You will need to compile this class against a class path that includes all of the JAR files in the $CATALINA_HOME/lib directory. When you are through, place the factory class (and the corresponding bean class) unpacked under $CATALINA_HOME/lib, or in a JAR file inside $CATALINA_HOME/lib. In this way, the required class files are visible to both Catalina internal resources and your web application.

2. Declare Your Resource Requirements

Next, modify your web application deployment descriptor (/WEB-INF/web.xml) to declare the JNDI name under which you will request new instances of this bean. The simplest approach is to use a <resource-env-ref> element, like this:

<resource-env-ref>
  <description>
    Object factory for MyBean instances.
  </description>
  <resource-env-ref-name>
    bean/MyBeanFactory
  </resource-env-ref-name>
  <resource-env-ref-type>
    com.mycompany.MyBean
  </resource-env-ref-type>
<resource-env-ref>

WARNING - Be sure you respect the element ordering that is required by the DTD for web application deployment descriptors! See the Servlet Specification for details.

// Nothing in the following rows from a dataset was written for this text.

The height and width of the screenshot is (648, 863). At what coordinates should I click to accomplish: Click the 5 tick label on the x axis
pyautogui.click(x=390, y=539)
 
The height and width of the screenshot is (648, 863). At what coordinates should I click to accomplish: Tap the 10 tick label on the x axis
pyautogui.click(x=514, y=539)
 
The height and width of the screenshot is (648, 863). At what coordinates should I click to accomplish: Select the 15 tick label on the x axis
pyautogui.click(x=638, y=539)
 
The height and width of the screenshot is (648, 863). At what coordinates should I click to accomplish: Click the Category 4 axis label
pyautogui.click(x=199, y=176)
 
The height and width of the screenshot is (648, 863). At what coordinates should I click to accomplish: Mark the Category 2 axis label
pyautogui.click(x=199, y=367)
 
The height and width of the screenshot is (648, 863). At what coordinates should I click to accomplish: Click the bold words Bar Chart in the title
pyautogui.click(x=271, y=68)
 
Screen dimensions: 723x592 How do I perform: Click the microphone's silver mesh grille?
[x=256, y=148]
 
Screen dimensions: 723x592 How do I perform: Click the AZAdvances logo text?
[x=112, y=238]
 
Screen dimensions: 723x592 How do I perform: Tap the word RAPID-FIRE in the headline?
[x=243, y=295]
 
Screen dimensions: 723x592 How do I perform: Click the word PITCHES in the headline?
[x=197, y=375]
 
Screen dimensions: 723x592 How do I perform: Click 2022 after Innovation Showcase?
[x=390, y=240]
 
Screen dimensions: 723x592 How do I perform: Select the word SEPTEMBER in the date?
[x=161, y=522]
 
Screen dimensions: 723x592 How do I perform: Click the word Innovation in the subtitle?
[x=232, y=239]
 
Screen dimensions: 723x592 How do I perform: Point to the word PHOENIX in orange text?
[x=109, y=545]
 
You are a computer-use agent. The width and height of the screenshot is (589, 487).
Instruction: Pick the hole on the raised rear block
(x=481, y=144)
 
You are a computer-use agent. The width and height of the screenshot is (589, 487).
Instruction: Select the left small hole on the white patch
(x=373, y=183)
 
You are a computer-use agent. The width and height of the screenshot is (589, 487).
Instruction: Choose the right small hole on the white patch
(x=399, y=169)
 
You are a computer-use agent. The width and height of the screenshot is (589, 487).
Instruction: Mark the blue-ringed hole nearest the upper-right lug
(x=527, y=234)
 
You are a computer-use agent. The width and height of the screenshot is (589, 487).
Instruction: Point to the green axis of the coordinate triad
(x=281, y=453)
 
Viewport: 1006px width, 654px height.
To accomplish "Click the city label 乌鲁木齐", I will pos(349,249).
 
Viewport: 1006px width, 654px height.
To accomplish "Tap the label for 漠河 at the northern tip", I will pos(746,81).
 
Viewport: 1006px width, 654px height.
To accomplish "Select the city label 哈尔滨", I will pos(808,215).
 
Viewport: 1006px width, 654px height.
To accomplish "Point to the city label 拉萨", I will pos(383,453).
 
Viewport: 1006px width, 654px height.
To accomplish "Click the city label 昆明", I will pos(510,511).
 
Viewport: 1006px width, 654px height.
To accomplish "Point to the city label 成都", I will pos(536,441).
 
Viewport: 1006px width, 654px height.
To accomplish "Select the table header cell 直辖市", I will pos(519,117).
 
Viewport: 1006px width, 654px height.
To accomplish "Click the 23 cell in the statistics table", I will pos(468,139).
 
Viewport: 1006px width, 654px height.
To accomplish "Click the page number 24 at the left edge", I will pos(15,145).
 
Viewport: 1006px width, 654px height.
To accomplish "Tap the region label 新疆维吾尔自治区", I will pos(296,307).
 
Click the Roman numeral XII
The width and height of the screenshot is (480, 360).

3. Code Your Application's Use Of This Resource

A typical use of this resource environment reference might look like this:

Context initCtx = new InitialContext();
Context envCtx = (Context) initCtx.lookup("java:comp/env");
MyBean bean = (MyBean) envCtx.lookup("bean/MyBeanFactory");

writer.println("foo = " + bean.getFoo() + ", bar = " +
               bean.getBar());

4. Configure Tomcat's Resource Factory

To configure Tomcat's resource factory, add an elements like this to the <Context> element for this web application.

<Context ...>
  ...
  <Resource name="bean/MyBeanFactory" auth="Container"
            type="com.mycompany.MyBean"
            factory="com.mycompany.MyBeanFactory"
            singleton="false"
            bar="23"/>
  ...
</Context>

Note that the resource name (here, bean/MyBeanFactory must match the value specified in the web application deployment descriptor. We are also initializing the value of the bar property, which will cause setBar(23) to be called before the new bean is returned. Because we are not initializing the foo property (although we could have), the bean will contain whatever default value is set up by its constructor.

You will also note that, from the application developer's perspective, the declaration of the resource environment reference, and the programming used to request new instances, is identical to the approach used for the Generic JavaBean Resources example. This illustrates one of the advantages of using JNDI resources to encapsulate functionality - you can change the underlying implementation without necessarily having to modify applications using the resources, as long as you maintain compatible APIs.